- WORK TO BE COMPLETED: What's needed is an exact copy of the lines from the one that contains "Task: Click the developer code extension icon" to the end of the data below, leaving the pictures out.

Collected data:
-.-.-

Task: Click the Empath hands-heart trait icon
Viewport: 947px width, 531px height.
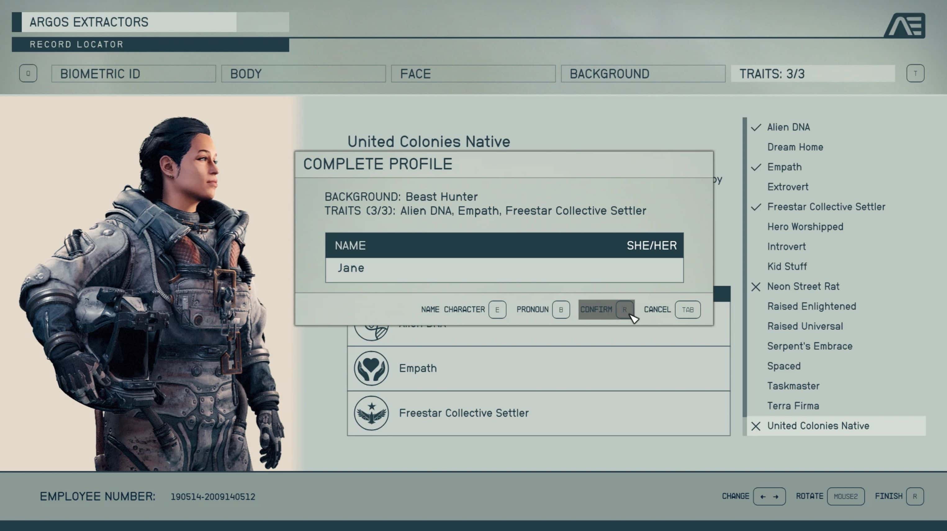Action: (x=371, y=368)
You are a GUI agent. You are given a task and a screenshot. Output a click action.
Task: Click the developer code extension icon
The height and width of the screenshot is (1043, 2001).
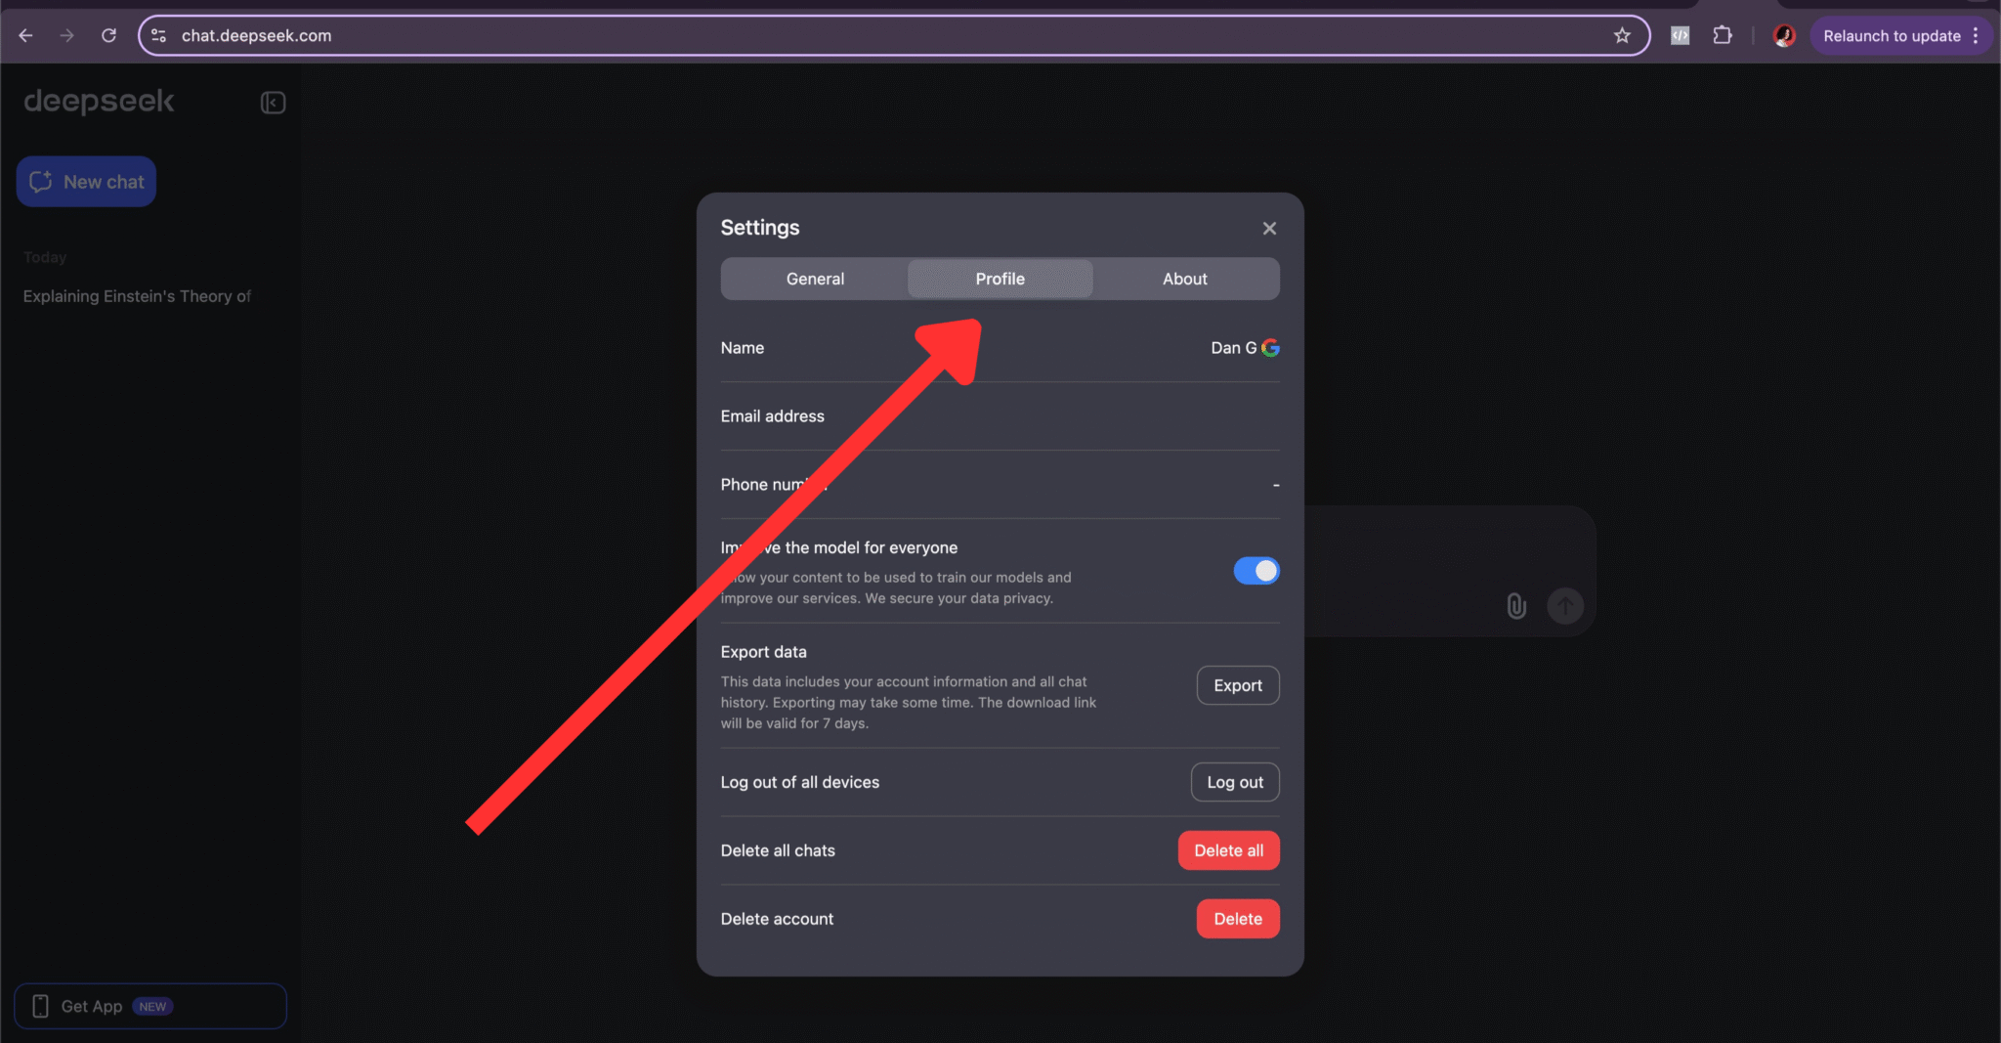1680,35
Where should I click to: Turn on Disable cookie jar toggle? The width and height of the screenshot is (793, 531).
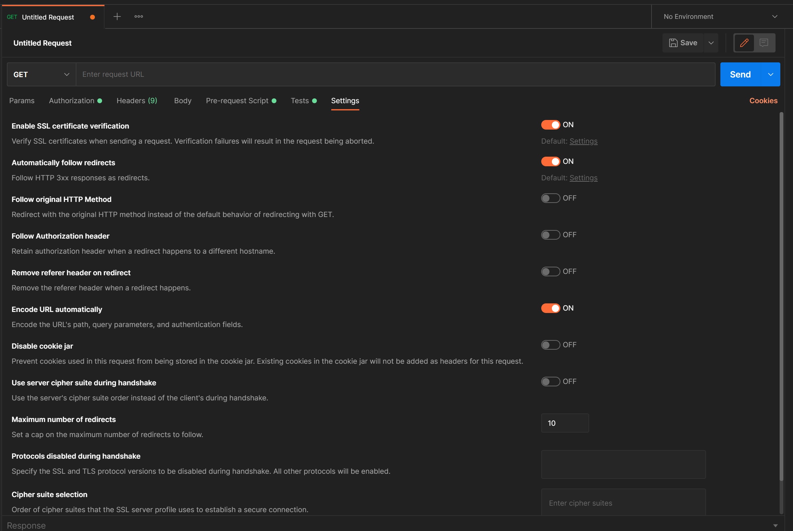click(550, 345)
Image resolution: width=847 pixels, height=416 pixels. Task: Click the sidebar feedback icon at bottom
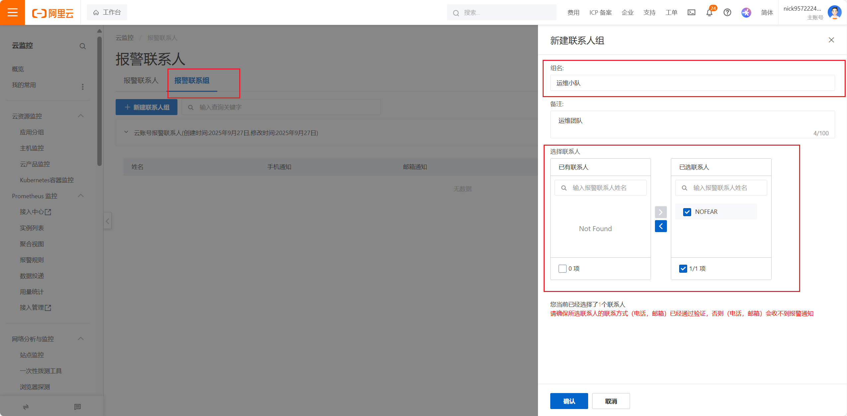pos(77,407)
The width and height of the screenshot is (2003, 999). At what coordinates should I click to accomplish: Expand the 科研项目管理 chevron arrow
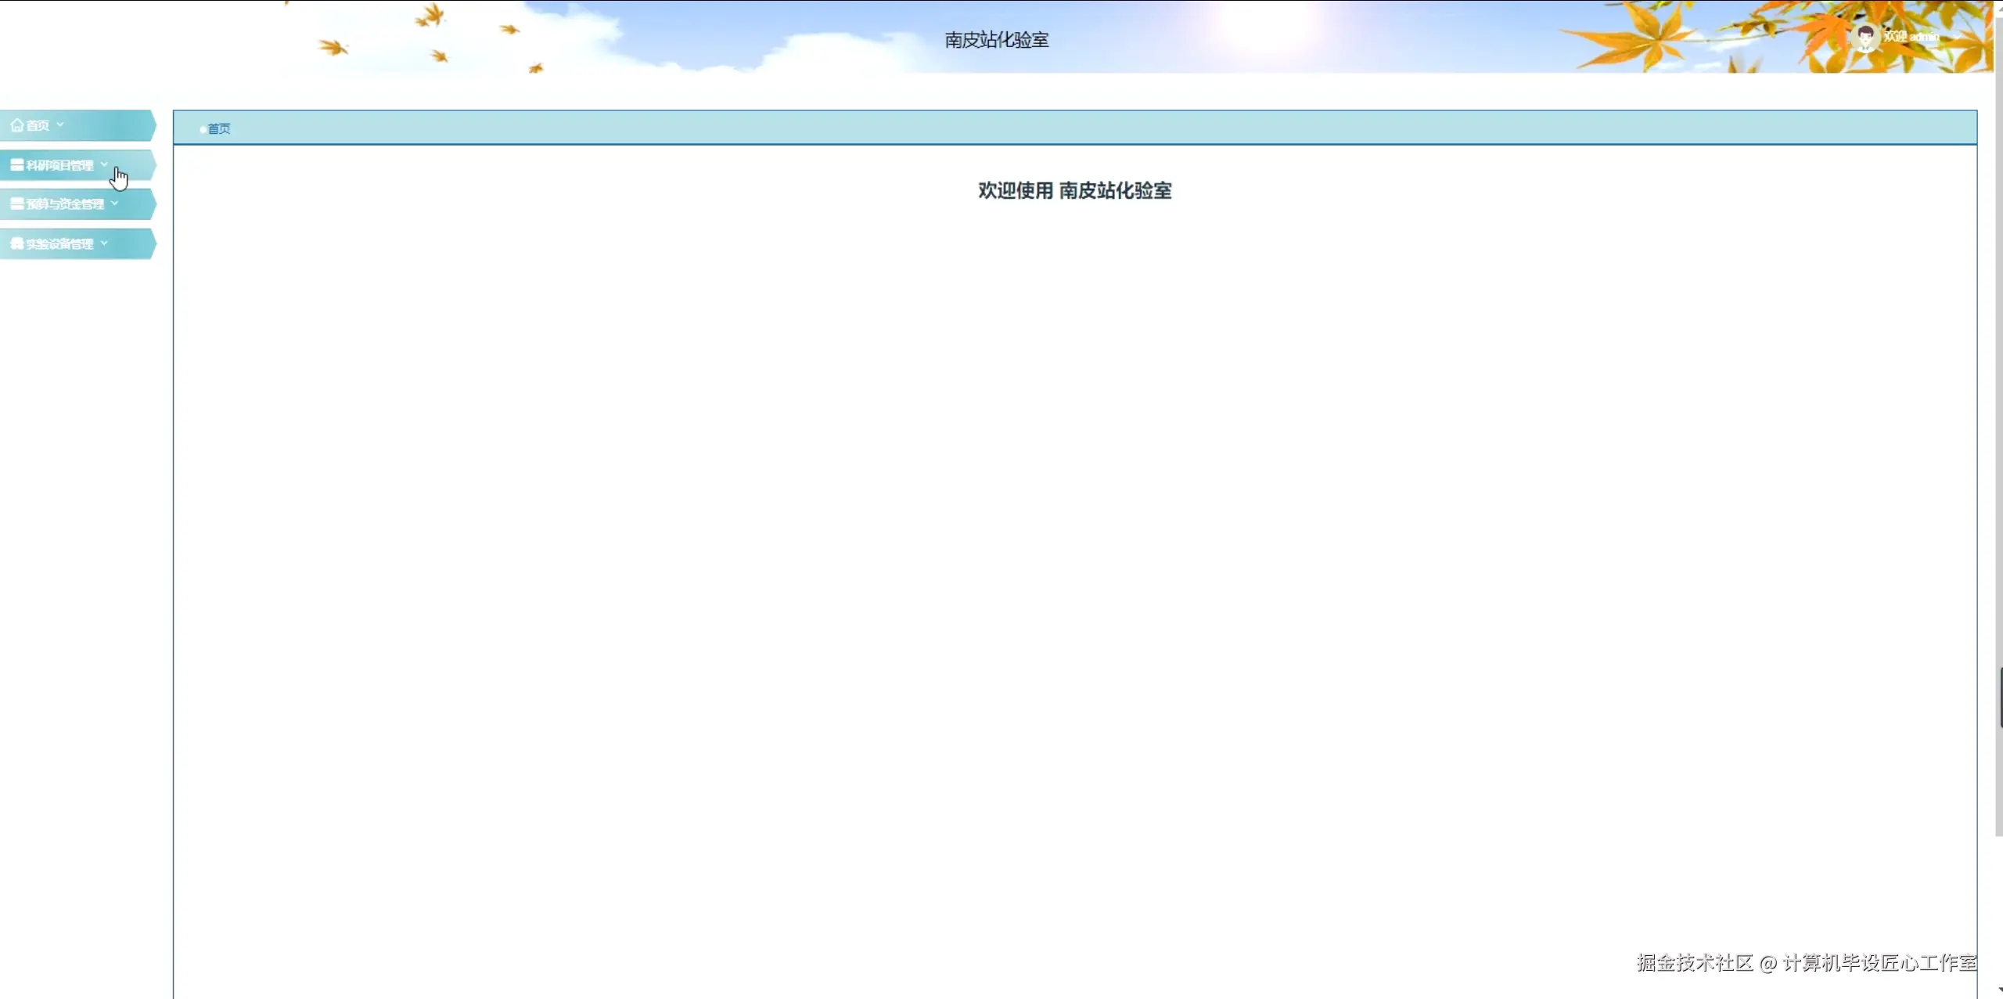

-.-.-

- ANSWER TO THIS EXERCISE:
Task: Click the developer code extension icon
The height and width of the screenshot is (1043, 2001).
1680,35
Where should I click to: Turn on Disable cookie jar toggle? The width and height of the screenshot is (793, 531).
click(550, 345)
Image resolution: width=847 pixels, height=416 pixels. Task: Click the sidebar feedback icon at bottom
pos(77,407)
The width and height of the screenshot is (2003, 999). At what coordinates should I click to accomplish: Expand the 科研项目管理 chevron arrow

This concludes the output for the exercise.